— start —

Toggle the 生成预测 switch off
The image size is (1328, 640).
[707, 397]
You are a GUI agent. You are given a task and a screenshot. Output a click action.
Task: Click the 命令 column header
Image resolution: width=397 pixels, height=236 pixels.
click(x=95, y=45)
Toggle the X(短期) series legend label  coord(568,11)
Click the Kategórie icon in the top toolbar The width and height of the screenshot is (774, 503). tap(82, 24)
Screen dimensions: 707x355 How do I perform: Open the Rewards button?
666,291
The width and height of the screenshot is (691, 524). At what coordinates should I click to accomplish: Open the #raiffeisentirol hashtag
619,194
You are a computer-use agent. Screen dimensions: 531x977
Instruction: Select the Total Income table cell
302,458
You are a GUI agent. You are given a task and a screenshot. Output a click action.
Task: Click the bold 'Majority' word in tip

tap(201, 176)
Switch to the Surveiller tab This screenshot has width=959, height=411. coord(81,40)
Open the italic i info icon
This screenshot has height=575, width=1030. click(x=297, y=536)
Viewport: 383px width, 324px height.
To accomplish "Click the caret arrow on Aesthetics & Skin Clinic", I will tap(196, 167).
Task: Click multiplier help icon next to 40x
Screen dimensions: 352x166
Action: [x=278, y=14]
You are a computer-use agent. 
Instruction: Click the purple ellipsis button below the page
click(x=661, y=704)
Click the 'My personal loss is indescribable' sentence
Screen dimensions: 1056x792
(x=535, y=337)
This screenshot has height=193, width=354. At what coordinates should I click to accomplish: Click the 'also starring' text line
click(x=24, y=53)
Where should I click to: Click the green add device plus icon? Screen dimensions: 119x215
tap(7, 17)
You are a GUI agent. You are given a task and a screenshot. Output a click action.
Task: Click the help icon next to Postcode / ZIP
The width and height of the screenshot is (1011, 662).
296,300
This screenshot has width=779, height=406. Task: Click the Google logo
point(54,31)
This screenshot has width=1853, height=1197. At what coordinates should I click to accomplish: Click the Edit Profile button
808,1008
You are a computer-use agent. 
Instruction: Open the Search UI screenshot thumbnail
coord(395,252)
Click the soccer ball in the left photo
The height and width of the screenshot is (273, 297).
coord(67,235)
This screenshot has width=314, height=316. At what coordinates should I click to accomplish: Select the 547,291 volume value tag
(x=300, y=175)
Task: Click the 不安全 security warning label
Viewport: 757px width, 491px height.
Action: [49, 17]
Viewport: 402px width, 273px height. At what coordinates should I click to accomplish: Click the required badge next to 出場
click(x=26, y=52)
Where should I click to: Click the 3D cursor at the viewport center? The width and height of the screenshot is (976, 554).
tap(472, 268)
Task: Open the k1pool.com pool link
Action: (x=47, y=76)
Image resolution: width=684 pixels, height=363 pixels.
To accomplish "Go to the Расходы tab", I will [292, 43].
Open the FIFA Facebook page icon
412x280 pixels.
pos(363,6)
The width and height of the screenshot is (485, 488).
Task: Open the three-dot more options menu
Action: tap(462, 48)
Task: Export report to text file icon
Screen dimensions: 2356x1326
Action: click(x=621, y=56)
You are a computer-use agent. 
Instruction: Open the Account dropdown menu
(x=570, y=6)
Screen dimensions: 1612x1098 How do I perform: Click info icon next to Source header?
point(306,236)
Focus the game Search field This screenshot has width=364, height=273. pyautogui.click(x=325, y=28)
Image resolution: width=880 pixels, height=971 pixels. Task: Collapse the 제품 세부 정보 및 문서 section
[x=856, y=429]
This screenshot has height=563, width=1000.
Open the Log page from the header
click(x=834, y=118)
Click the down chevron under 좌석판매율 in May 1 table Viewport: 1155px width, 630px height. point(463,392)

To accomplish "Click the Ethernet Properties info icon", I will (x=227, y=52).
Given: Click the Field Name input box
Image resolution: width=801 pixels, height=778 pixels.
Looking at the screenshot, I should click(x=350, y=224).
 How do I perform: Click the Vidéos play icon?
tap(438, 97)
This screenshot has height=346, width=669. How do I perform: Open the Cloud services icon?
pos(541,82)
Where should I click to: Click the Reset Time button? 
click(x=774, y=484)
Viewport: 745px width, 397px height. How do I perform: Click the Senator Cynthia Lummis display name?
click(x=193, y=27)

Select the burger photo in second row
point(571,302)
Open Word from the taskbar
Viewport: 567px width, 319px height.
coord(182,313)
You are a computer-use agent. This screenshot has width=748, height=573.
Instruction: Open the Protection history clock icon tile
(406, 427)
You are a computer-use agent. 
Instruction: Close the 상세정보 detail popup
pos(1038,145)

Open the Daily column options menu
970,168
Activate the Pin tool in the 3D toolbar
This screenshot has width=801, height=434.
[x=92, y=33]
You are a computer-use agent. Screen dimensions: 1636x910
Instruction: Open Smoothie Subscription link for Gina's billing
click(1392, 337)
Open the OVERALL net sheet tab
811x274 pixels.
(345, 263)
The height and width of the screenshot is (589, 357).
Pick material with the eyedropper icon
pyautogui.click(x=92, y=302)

— end —

### [GIVEN TASK]
Find every line in the records above that contains the string "pyautogui", matching case exactly, and copy each of those lines in full.

### [THE OUTPUT]
Focus the game Search field This screenshot has width=364, height=273. pyautogui.click(x=325, y=28)
pyautogui.click(x=92, y=302)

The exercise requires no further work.